» **EXERCISE GOAL**
All of the records are to be copied out exactly, with nothing left out.

(Records excerpted from a collection)

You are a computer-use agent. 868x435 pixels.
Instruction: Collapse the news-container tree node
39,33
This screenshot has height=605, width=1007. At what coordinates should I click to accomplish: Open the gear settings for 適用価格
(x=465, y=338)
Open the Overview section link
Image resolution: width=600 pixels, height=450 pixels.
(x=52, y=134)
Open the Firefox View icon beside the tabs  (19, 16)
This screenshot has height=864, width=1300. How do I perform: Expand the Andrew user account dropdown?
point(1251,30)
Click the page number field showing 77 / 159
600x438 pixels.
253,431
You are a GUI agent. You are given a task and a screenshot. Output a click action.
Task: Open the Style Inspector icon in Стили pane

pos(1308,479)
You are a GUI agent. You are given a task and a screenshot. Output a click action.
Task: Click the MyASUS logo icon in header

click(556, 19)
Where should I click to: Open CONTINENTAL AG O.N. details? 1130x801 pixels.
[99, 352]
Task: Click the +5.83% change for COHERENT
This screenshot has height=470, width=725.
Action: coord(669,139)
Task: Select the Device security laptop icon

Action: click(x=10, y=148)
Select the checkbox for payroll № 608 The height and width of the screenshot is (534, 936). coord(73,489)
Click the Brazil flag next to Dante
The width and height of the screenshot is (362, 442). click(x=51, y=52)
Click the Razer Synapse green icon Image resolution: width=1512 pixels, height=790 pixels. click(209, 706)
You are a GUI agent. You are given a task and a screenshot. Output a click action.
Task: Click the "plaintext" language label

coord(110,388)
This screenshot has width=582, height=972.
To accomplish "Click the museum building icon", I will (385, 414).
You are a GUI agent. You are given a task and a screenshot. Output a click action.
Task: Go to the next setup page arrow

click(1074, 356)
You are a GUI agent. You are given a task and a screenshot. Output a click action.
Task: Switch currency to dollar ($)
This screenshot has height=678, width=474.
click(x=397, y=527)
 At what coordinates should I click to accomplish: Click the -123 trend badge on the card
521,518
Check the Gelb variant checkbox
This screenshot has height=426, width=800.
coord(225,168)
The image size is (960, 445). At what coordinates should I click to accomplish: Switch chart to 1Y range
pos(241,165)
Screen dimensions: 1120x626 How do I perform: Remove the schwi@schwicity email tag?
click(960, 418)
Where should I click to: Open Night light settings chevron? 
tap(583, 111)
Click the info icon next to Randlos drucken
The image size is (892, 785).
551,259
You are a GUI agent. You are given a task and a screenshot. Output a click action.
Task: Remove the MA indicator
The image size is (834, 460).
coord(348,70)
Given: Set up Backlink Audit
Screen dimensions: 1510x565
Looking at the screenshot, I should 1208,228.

» **REPLY TO THE TASK**
You are a computer-use agent. 868x435 pixels.
Instruction: Collapse the news-container tree node
39,33
This screenshot has height=605, width=1007. At what coordinates should I click to accomplish: Open the gear settings for 適用価格
(x=465, y=338)
Open the Overview section link
Image resolution: width=600 pixels, height=450 pixels.
(x=52, y=134)
Open the Firefox View icon beside the tabs  (19, 16)
This screenshot has height=864, width=1300. How do I perform: Expand the Andrew user account dropdown?
point(1251,30)
Click the page number field showing 77 / 159
600x438 pixels.
253,431
You are a GUI agent. You are given a task and a screenshot. Output a click action.
Task: Open the Style Inspector icon in Стили pane

pos(1308,479)
You are a GUI agent. You are given a task and a screenshot. Output a click action.
Task: Click the MyASUS logo icon in header

click(556, 19)
Where should I click to: Open CONTINENTAL AG O.N. details? 1130x801 pixels.
[99, 352]
Task: Click the +5.83% change for COHERENT
This screenshot has height=470, width=725.
Action: coord(669,139)
Task: Select the Device security laptop icon

Action: click(x=10, y=148)
Select the checkbox for payroll № 608 The height and width of the screenshot is (534, 936). coord(73,489)
Click the Brazil flag next to Dante
The width and height of the screenshot is (362, 442). click(x=51, y=52)
Click the Razer Synapse green icon Image resolution: width=1512 pixels, height=790 pixels. click(209, 706)
You are a GUI agent. You are given a task and a screenshot. Output a click action.
Task: Click the "plaintext" language label

coord(110,388)
This screenshot has width=582, height=972.
To accomplish "Click the museum building icon", I will (385, 414).
You are a GUI agent. You are given a task and a screenshot. Output a click action.
Task: Go to the next setup page arrow

click(1074, 356)
You are a GUI agent. You are given a task and a screenshot. Output a click action.
Task: Switch currency to dollar ($)
This screenshot has height=678, width=474.
click(x=397, y=527)
 At what coordinates should I click to accomplish: Click the -123 trend badge on the card
521,518
Check the Gelb variant checkbox
This screenshot has height=426, width=800.
coord(225,168)
The image size is (960, 445). At what coordinates should I click to accomplish: Switch chart to 1Y range
pos(241,165)
Screen dimensions: 1120x626 How do I perform: Remove the schwi@schwicity email tag?
click(960, 418)
Where should I click to: Open Night light settings chevron? 
tap(583, 111)
Click the info icon next to Randlos drucken
The image size is (892, 785).
551,259
You are a GUI agent. You are given a task and a screenshot. Output a click action.
Task: Remove the MA indicator
The image size is (834, 460).
coord(348,70)
Given: Set up Backlink Audit
Screen dimensions: 1510x565
Looking at the screenshot, I should 1208,228.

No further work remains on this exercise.